Real load of CPU cores has been controled via Resource Monitor of Win 7. Typically, PI has been used as many cores as has been allowed...

Results could be found on the graph below.
It shows relations of time spent on related process with several CPU cores utilized to the time shown by 1 core.
Value below 1 means that PI has spent less time and make calculations faster using several cores, value above 1 means that it has spent MORE time in multi core runs comparing to the baseline run made by single CPU core...

Red line represents "ideal scalability (1/N)" curve - ideal case when calculations and other operations could be distributed equally among all available core, ideal parallelizm. It's unachiveable on practice 'cause there are some read/write operations, etc that are not parallelized, - but cache, etc. has to help even here, right?

Results are very ~~dissapointing~~ strange, to say the least... $:-\$

Almost no advantage going from single core to two cores utilized...

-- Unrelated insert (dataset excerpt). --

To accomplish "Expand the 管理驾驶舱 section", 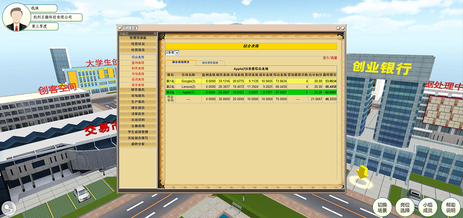I will pos(137,38).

There is a strange process (Image Integration) that spends more time with number of used cores growing...
There are some other strange processes (MaskedStretch, FFT, HDRW) that, after advantage due to increas of cores' number then suddenly start to loose this advantage and adding new cores leads to inrease of execution time...

At the same time, there are some "normal process(es)" (StarAlignment, LocalHistogramEqualization) that, as expected and as desired, consistently benefit from more and more cores added.

That's it.

I don't know if this is something easily fixable via settings and preferences (please, give me some tips) - or the real issue with multicore scalability.
Anybody could do his/her own expiriments measuring time spent by PI on favorite processes using different number of cores enabled in PI.

For me it's the real issue 'cause ivestment in the new rig hasn't brought expected gain in performance.

Speed is important 'cause faster executions allows to spend less time processing or let you try more combinations of process'es parameters, try more processing scenarious, etc.
Parallel processing optimization is important for (astronomical) image processing software.

I believe that skilled PI team will be able to solve this puzzle and will give at least 5...7 times acceleration for 12 threads CPU vs the single core one...

georg.viehoever · « **Reply #1 on:** 2011 August 18 12:39:42 »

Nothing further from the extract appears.